España activa la reciprocidad tras una decisión que tensa aún más la relación bilateral.
La relación entre España y Nicaragua volvió a tensarse tras confirmarse expulsiones diplomáticas cruzadas, luego de que el régimen nicaragüense ordenara la salida del embajador español en Managua.
El Ministerio de Asuntos Exteriores de España informó que Madrid decidió expulsar al embajador de Nicaragua en España y a otro diplomático acreditado en la embajada nicaragüense, en “estricta reciprocidad” por lo que calificó como una “injusta expulsión” de su representante y de la segunda jefatura en Managua.
Una expulsión que tomó por sorpresa
El embajador español Sergi Farré Salvá llevaba apenas unas semanas al frente de la misión diplomática cuando fue notificado de su expulsión, según reportes de prensa. En redes sociales oficiales de la embajada aún figuraba, días antes, un mensaje dándole la bienvenida a su nuevo cargo.
De acuerdo con el diario El País, los dos diplomáticos españoles ya se encontraban en tránsito hacia Madrid, cerrando de forma abrupta una etapa que apenas comenzaba.
Un conflicto que no es nuevo
El episodio se suma a una cadena de roces diplomáticos entre el gobierno español, presidido por Pedro Sánchez, y el régimen encabezado por Daniel Ortega y su esposa Rosario Murillo.
En 2021, España llamó a consultas a su embajador en Nicaragua en medio de una ola de detenciones a opositores, incluidos siete aspirantes presidenciales, previo a las elecciones de noviembre de ese año, en las que Ortega obtuvo un cuarto mandato consecutivo.
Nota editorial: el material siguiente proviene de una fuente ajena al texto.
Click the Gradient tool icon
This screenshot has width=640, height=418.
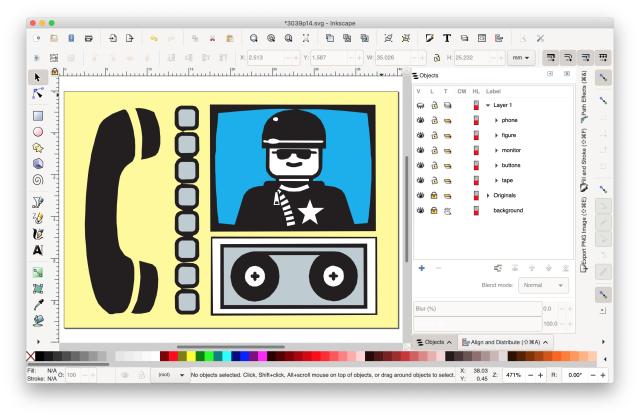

Madrid protestó entonces de forma reiterada y exigió la liberación de los detenidos.
En marzo de 2022, Managua retiró a su embajador en España, Carlos Midence, alegando “presiones y amenazas injerencistas” del Ejecutivo español. Aunque en julio de ese mismo año las tensiones parecieron disminuir con la llegada de una nueva embajadora española, el distanciamiento volvió a profundizarse poco después.
Nacionalizaciones y ruptura política
El deterioro se agravó cuando España otorgó la nacionalidad a más de 300 opositores nicaragüenses despojados de su ciudadanía, entre ellos los escritores Gioconda Belli y Sergio Ramírez, una decisión que Managua interpretó como un desafío directo.
Posteriormente, Madrid amplió esta medida a otros opositores desterrados, consolidando una ruptura política de fondo entre ambos gobiernos.
Un régimen bajo cuestionamiento internacional
Ortega, en el poder desde 2007 —y también gobernante en la década de 1980—, es señalado por críticos y organismos de derechos humanos de haber instaurado una “dictadura familiar”, acusación que se intensificó tras una reforma constitucional que nombró a Murillo como copresidenta.
Relaciones con los pueblos, no con los gobiernos
Pese a la decisión, el Ministerio de Exteriores español subrayó que España seguirá trabajando por mantener las mejores relaciones con el pueblo nicaragüense, marcando una diferencia entre el vínculo histórico con la sociedad y el actual conflicto con el régimen.
El nuevo cruce diplomático confirma que la relación bilateral atraviesa uno de sus momentos más frágiles, con un horizonte incierto mientras persistan las tensiones políticas y los señalamientos internacionales contra Managua.